ACTIVITY
Transcribe everything in the records, dropping and changing nothing.

### SUPPLIED INFORMATION ###

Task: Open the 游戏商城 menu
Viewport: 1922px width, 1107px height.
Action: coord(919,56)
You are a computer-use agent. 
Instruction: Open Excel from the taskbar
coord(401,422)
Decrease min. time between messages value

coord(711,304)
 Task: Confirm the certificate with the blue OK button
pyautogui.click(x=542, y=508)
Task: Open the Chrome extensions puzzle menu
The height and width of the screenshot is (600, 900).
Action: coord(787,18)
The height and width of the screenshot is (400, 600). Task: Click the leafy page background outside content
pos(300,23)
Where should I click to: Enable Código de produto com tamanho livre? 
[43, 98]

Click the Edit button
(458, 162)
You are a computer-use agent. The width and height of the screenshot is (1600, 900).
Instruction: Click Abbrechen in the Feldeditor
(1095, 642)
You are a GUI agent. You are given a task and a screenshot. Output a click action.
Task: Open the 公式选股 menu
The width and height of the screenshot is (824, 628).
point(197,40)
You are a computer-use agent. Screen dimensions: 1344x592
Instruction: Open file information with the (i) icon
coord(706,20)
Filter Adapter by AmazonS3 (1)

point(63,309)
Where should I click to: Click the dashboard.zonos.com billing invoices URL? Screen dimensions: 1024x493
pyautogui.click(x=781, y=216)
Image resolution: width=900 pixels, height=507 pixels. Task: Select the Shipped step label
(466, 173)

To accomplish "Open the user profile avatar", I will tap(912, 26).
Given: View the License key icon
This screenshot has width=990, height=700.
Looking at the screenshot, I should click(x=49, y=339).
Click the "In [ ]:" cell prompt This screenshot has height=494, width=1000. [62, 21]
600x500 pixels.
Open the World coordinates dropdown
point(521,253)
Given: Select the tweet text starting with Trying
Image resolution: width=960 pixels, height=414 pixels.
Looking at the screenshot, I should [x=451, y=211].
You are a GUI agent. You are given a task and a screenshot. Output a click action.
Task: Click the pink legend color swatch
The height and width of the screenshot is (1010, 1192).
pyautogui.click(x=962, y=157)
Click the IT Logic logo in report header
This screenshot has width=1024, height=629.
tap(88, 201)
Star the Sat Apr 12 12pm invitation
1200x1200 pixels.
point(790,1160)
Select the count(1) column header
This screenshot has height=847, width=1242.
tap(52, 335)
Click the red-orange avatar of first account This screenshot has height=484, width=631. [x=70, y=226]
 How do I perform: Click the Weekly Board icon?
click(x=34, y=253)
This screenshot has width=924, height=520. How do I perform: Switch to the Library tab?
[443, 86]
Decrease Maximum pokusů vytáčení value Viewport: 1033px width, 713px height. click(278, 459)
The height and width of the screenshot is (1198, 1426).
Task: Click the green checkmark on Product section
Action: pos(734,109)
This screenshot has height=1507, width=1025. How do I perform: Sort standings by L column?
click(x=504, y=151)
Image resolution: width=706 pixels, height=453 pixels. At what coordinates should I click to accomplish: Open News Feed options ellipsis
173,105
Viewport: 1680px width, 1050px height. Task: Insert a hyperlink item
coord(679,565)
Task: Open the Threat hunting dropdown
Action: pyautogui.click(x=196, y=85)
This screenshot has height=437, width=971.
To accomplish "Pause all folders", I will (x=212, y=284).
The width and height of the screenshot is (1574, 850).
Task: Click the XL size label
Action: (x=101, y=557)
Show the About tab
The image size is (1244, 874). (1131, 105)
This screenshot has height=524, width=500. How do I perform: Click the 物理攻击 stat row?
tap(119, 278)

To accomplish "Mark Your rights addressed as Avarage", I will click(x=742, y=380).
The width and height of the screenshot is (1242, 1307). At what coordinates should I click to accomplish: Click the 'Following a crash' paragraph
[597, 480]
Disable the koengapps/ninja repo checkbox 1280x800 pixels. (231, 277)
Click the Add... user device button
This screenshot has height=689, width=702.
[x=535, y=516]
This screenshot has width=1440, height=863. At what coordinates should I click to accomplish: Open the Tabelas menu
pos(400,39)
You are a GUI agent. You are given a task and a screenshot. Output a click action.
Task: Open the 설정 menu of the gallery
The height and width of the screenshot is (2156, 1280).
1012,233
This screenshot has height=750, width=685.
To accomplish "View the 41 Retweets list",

###

ANSWER TO THIS EXERCISE
Task: Open the 游戏商城 menu
Viewport: 1922px width, 1107px height.
Action: coord(919,56)
You are a computer-use agent. 
Instruction: Open Excel from the taskbar
coord(401,422)
Decrease min. time between messages value

coord(711,304)
 Task: Confirm the certificate with the blue OK button
pyautogui.click(x=542, y=508)
Task: Open the Chrome extensions puzzle menu
The height and width of the screenshot is (600, 900).
Action: coord(787,18)
The height and width of the screenshot is (400, 600). Task: Click the leafy page background outside content
pos(300,23)
Where should I click to: Enable Código de produto com tamanho livre? 
[43, 98]

Click the Edit button
(458, 162)
You are a computer-use agent. The width and height of the screenshot is (1600, 900).
Instruction: Click Abbrechen in the Feldeditor
(1095, 642)
You are a GUI agent. You are given a task and a screenshot. Output a click action.
Task: Open the 公式选股 menu
The width and height of the screenshot is (824, 628).
point(197,40)
You are a computer-use agent. Screen dimensions: 1344x592
Instruction: Open file information with the (i) icon
coord(706,20)
Filter Adapter by AmazonS3 (1)

point(63,309)
Where should I click to: Click the dashboard.zonos.com billing invoices URL? Screen dimensions: 1024x493
pyautogui.click(x=781, y=216)
Image resolution: width=900 pixels, height=507 pixels. Task: Select the Shipped step label
(466, 173)

To accomplish "Open the user profile avatar", I will tap(912, 26).
Given: View the License key icon
This screenshot has width=990, height=700.
Looking at the screenshot, I should click(x=49, y=339).
Click the "In [ ]:" cell prompt This screenshot has height=494, width=1000. [62, 21]
600x500 pixels.
Open the World coordinates dropdown
point(521,253)
Given: Select the tweet text starting with Trying
Image resolution: width=960 pixels, height=414 pixels.
Looking at the screenshot, I should [x=451, y=211].
You are a GUI agent. You are given a task and a screenshot. Output a click action.
Task: Click the pink legend color swatch
The height and width of the screenshot is (1010, 1192).
pyautogui.click(x=962, y=157)
Click the IT Logic logo in report header
This screenshot has width=1024, height=629.
tap(88, 201)
Star the Sat Apr 12 12pm invitation
1200x1200 pixels.
point(790,1160)
Select the count(1) column header
This screenshot has height=847, width=1242.
tap(52, 335)
Click the red-orange avatar of first account This screenshot has height=484, width=631. [x=70, y=226]
 How do I perform: Click the Weekly Board icon?
click(x=34, y=253)
This screenshot has width=924, height=520. How do I perform: Switch to the Library tab?
[443, 86]
Decrease Maximum pokusů vytáčení value Viewport: 1033px width, 713px height. click(278, 459)
The height and width of the screenshot is (1198, 1426).
Task: Click the green checkmark on Product section
Action: pos(734,109)
This screenshot has height=1507, width=1025. How do I perform: Sort standings by L column?
click(x=504, y=151)
Image resolution: width=706 pixels, height=453 pixels. At what coordinates should I click to accomplish: Open News Feed options ellipsis
173,105
Viewport: 1680px width, 1050px height. Task: Insert a hyperlink item
coord(679,565)
Task: Open the Threat hunting dropdown
Action: pyautogui.click(x=196, y=85)
This screenshot has height=437, width=971.
To accomplish "Pause all folders", I will (x=212, y=284).
The width and height of the screenshot is (1574, 850).
Task: Click the XL size label
Action: (x=101, y=557)
Show the About tab
The image size is (1244, 874). (1131, 105)
This screenshot has height=524, width=500. How do I perform: Click the 物理攻击 stat row?
tap(119, 278)

To accomplish "Mark Your rights addressed as Avarage", I will click(x=742, y=380).
The width and height of the screenshot is (1242, 1307). At what coordinates should I click to accomplish: Click the 'Following a crash' paragraph
[597, 480]
Disable the koengapps/ninja repo checkbox 1280x800 pixels. (231, 277)
Click the Add... user device button
This screenshot has height=689, width=702.
[x=535, y=516]
This screenshot has width=1440, height=863. At what coordinates should I click to accomplish: Open the Tabelas menu
pos(400,39)
You are a GUI agent. You are given a task and a screenshot. Output a click action.
Task: Open the 설정 menu of the gallery
The height and width of the screenshot is (2156, 1280).
1012,233
This screenshot has height=750, width=685.
To accomplish "View the 41 Retweets list",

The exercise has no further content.